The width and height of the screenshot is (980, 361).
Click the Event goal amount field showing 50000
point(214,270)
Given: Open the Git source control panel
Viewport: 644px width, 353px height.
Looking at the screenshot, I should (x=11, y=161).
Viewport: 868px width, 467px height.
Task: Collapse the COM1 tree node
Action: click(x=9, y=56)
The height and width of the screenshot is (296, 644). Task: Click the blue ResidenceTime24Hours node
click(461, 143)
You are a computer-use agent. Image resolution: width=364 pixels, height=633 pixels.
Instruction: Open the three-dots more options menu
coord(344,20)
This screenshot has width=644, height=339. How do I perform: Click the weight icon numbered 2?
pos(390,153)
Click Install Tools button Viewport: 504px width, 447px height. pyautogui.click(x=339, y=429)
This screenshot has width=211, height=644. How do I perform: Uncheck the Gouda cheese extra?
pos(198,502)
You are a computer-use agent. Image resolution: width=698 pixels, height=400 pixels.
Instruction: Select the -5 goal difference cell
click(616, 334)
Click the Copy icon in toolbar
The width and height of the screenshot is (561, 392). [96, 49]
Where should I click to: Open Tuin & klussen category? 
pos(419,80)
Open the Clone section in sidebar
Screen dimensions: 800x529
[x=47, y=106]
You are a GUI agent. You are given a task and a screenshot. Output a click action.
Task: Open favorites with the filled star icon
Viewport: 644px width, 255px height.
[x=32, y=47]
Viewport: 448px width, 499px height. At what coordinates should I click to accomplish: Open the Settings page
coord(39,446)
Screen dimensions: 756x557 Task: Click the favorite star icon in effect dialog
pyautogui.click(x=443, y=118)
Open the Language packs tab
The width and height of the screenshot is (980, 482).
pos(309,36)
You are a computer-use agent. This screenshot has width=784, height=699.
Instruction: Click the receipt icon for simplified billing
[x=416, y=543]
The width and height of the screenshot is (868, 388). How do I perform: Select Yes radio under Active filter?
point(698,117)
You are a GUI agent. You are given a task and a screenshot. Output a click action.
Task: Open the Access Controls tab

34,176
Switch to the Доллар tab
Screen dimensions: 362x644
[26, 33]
···
The answer must be the full listing, repeated exactly.

The width and height of the screenshot is (980, 361).
Click the Event goal amount field showing 50000
point(214,270)
Given: Open the Git source control panel
Viewport: 644px width, 353px height.
Looking at the screenshot, I should (x=11, y=161).
Viewport: 868px width, 467px height.
Task: Collapse the COM1 tree node
Action: click(x=9, y=56)
The height and width of the screenshot is (296, 644). Task: Click the blue ResidenceTime24Hours node
click(461, 143)
You are a computer-use agent. Image resolution: width=364 pixels, height=633 pixels.
Instruction: Open the three-dots more options menu
coord(344,20)
This screenshot has width=644, height=339. How do I perform: Click the weight icon numbered 2?
pos(390,153)
Click Install Tools button Viewport: 504px width, 447px height. pyautogui.click(x=339, y=429)
This screenshot has width=211, height=644. How do I perform: Uncheck the Gouda cheese extra?
pos(198,502)
You are a computer-use agent. Image resolution: width=698 pixels, height=400 pixels.
Instruction: Select the -5 goal difference cell
click(616, 334)
Click the Copy icon in toolbar
The width and height of the screenshot is (561, 392). [96, 49]
Where should I click to: Open Tuin & klussen category? 
pos(419,80)
Open the Clone section in sidebar
Screen dimensions: 800x529
[x=47, y=106]
You are a GUI agent. You are given a task and a screenshot. Output a click action.
Task: Open favorites with the filled star icon
Viewport: 644px width, 255px height.
[x=32, y=47]
Viewport: 448px width, 499px height. At what coordinates should I click to accomplish: Open the Settings page
coord(39,446)
Screen dimensions: 756x557 Task: Click the favorite star icon in effect dialog
pyautogui.click(x=443, y=118)
Open the Language packs tab
The width and height of the screenshot is (980, 482).
pos(309,36)
You are a computer-use agent. This screenshot has width=784, height=699.
Instruction: Click the receipt icon for simplified billing
[x=416, y=543]
The width and height of the screenshot is (868, 388). How do I perform: Select Yes radio under Active filter?
point(698,117)
You are a GUI agent. You are given a task and a screenshot. Output a click action.
Task: Open the Access Controls tab

34,176
Switch to the Доллар tab
Screen dimensions: 362x644
[26, 33]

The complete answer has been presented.